I am not against the use of social media. I feel like such a hypocrite when I give workshops on social media to clients and I write like this. I believe that technology has indeed brought us closer. I found some wonderful people online who I would never have met otherwise. But it has also driven us apart. I believe we should use social media with caution. We should keep our ego aside when we communicate online. It would be nice if we can keep our ego aside any time we communicate. But that’s a topic for another day. Troll is a word best used in ‘The Hobbit.’ Let’s leave it there. And as for that horrible word, ‘blocking,’ I shudder. I have been maimed and scarred by friends I trusted who used the ‘social’ tools of blocking to cause indescribable pain and hurt.
We should remember that we use social media to connect – use these platforms to like and comment by all means, but don’t leave it at just that.
Please reach out more. Our parents and grandparents built long-lasting friendships without WhatsApp and FB. We can do that too.
Pick up the phone. Don’t use the phone for just texting. But actually speak.

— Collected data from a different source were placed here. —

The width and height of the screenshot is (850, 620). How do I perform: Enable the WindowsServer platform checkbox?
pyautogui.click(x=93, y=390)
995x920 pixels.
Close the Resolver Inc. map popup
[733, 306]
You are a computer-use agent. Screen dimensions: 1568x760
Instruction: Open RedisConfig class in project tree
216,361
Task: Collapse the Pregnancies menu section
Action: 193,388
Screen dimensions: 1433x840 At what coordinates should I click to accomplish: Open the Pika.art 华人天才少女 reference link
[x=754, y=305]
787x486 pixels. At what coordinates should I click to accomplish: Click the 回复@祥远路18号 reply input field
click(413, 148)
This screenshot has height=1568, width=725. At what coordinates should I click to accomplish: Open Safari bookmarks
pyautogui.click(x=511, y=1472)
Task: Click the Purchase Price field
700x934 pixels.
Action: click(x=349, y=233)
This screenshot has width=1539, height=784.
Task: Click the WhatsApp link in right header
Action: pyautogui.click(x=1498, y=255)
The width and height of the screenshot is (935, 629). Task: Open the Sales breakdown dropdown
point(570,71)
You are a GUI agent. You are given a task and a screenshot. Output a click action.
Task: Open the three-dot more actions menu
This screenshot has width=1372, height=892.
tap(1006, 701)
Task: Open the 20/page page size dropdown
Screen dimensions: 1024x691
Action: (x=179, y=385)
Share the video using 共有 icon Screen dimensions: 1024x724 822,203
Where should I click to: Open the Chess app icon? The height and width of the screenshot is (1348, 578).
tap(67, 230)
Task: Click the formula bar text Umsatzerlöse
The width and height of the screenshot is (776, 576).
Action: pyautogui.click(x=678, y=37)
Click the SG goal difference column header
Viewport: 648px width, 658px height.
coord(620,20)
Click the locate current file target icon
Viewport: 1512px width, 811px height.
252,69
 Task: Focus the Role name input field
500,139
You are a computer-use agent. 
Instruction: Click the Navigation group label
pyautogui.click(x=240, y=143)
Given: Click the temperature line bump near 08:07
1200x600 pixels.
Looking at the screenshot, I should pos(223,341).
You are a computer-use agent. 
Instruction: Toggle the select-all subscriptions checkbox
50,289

Meet. And when you do, please keep aside your phone. (I am so tired of people who talk to their phones instead of to the person in front of them. If you want to meet me, please meet me without your phone in sight).
Write letters. Not just emails. Actual handwritten letters.
Take a digital detox now and then. Switch off the phone or deactivate your social media accounts for a while.
FOMO is sometimes just hype. I like to think of FOMO as the Fun Of Missing Out. Not the Fear. Just what is it that we think we miss out if we are not on social media? I have no idea if my friend from high school got married in the year I have been away. Does it matter to me? No. I don’t know about all the endless vacations others have taken. If I am single, I don’t feel sad because everyone seems to be coupling up and showing cuddly photos. If I am in a relationship, I don’t feel sad that the single ones seem to be really living it up while I fight with my partner. But really. We are NOT missing out on anything. Social media is not a substitute for actual interaction.
Scroll sparingly. Follow only those who really mean something to you in your life. Celebrities, usually, are out of that list.